Tuesday, 19 June 2012

Sharing hopes

The Boy’s Behaviour is a blog about our life, and at the moment, life is hard. So I’m aware that sometimes it doesn’t paint the most positive picture about adoption.
Earlier I wrote about some of my concerns and fears for the future. Now I’m writing about the flipside…because although we have to deal with some hard times, difficult behaviour, stressful emotions and fears, we also have been lucky enough to have a lovely little boy who, when feeling secure, is able to play, laugh, and enjoy life.

For the most part I’d just like a clich├ęd future for my children – I want them to be happy and healthy. Beyond that…

I want my children to have lives that challenge them, push them, develop them, excite them, satisfy them, please them and accept them.

I want them to have positive relationships, and not dwell on the hurts that will inevitably happen, but learn from them, and move on from them with maturity and dignity.

I hope that Mini will be able to handle and manage his issues so that he can lead a normal life.

I hope that they have fun…whatever happens.

I hope that Mini is not defined by his adoption.

I want them to make the most of opportunities that come along, and I’d like them to create their own opportunities.

I hope that we’re making memories, and I hope that the children will look back on these times fondly and with love.

They say that life is what you make it. I hope that together, the NC and I can make a life for our children that they can be proud of, one that they can work on, build on and improve.


  1. I hope she'll be happy
    I hope she'll be proud that she's adopted
    I hope that she'll say my parents made me who I am
    I hope she won't be bitter
    I hope she'll look back on these months / years and remember laughter not anxiety
    I hope she'll have positive relationships and will be the best she can be

    Thanks for these posts xx

    1. Thank you for your comments. I've found writing these has really made me think and reflect, and re-assess things too. Hope I can focus on the hopes more than the fears from now on :-)

  2. I think you've hit the nail on the head in your last sentence "They say that life is what you make it." I think if you raise your children to have that thought in their mind then you will enable them to grab the opportunities that present themselves and be reflective on how they shape their own futures as adults xxx

  3. Stix, I've just read these posts and felt really moved by them, both the hopes and fears.
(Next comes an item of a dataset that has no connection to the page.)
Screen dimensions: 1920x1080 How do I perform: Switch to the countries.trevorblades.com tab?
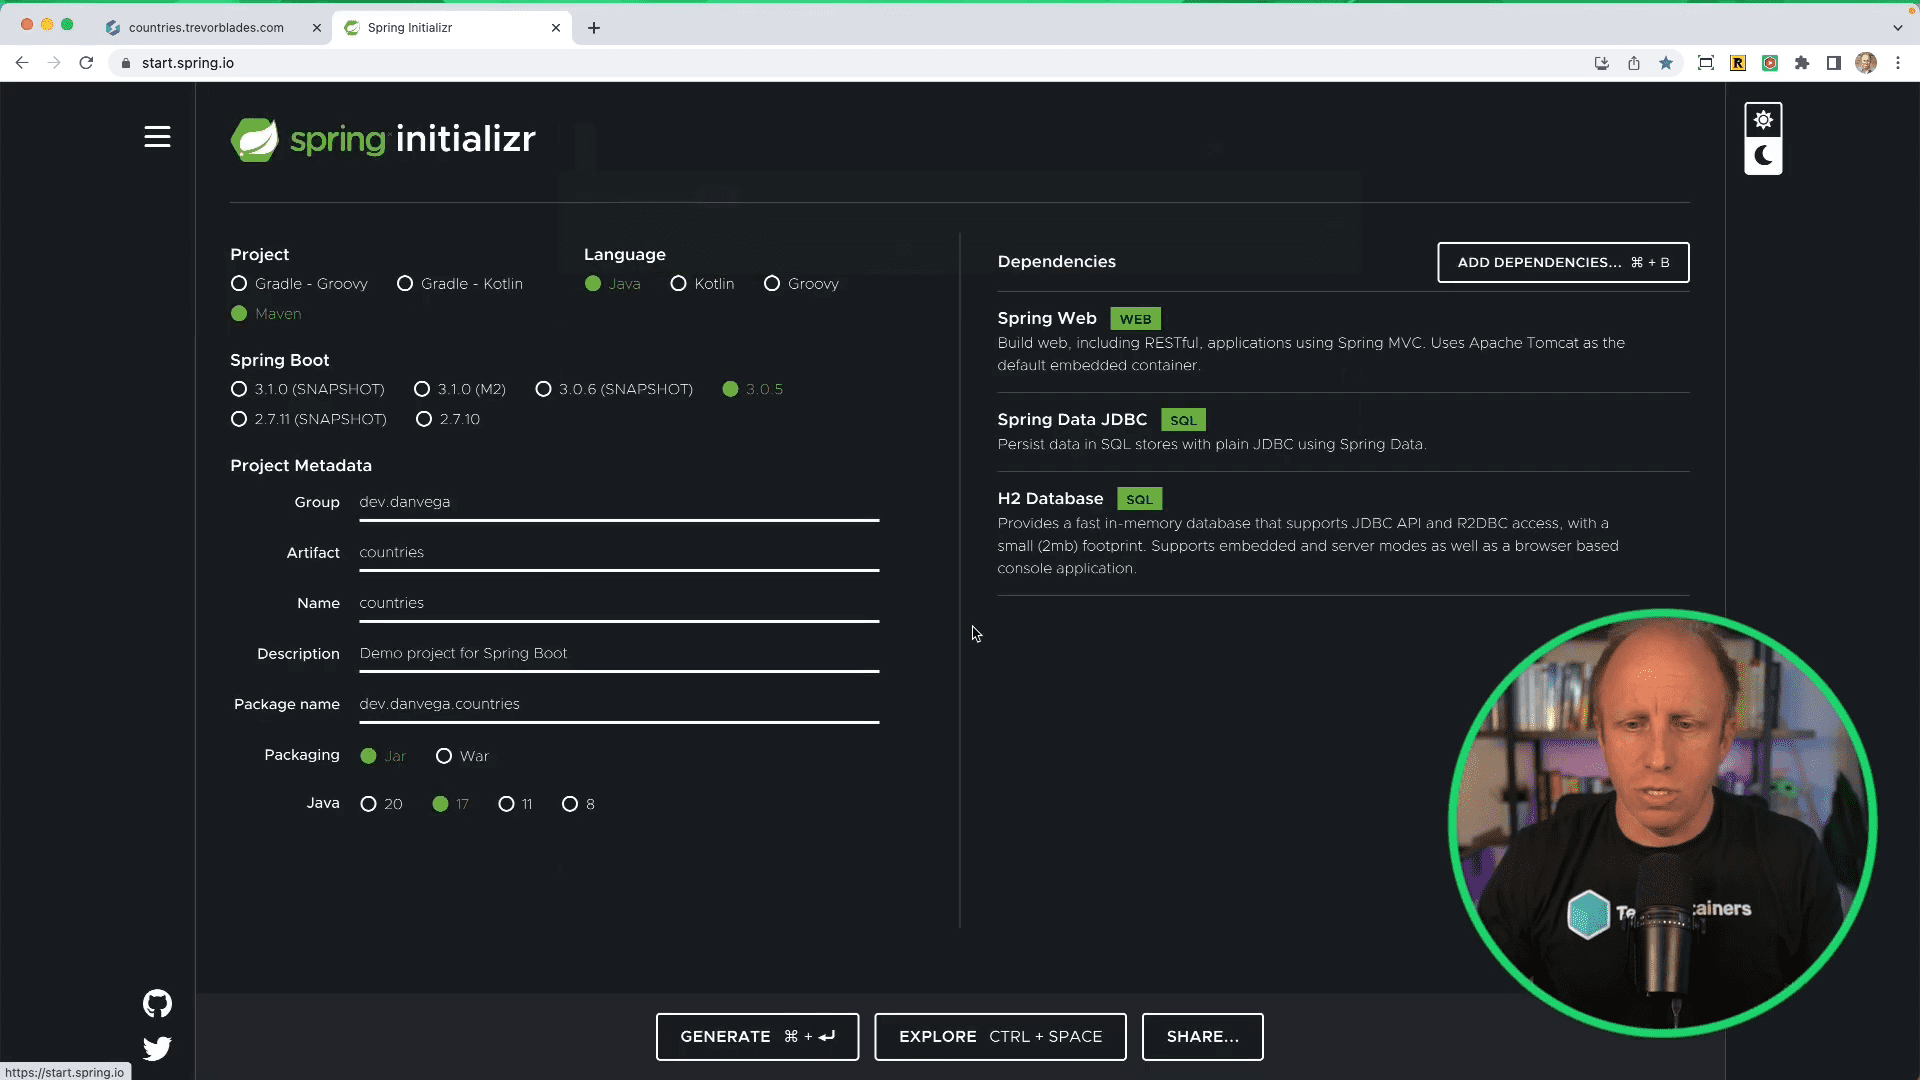click(205, 27)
Some years ago, I rather naively wrote an article on adoption for a magazine (before I really knew that much about it, but re-reading it has revealed some interesting sources of information... A little gift from Past-Me to Present-Me!). I conducted some interviews with adult adoptees, one of whom was 24 when she wrote this:
    "I feel lucky. My life could’ve so easily been different. I was fortunate enough be adopted by absolutely fantastic parents. As a family of four we get on so well and are close, something that some biological families never have. I am a firm believer in nurture over nature. I am totally my adoptive parents’ child and have not only picked up their good qualities; I am noticing that I have acquired their most annoying ones too!"
    She was a really bright and friendly woman who had had a tumultuous time in her teens but come out stronger and wiser. I always keep those interviewees in my mind, as examples of how things can turn out. And I showed them to my friend abroad who is struggling with her teenage adopted daughter, just to say things really can, and do, get better.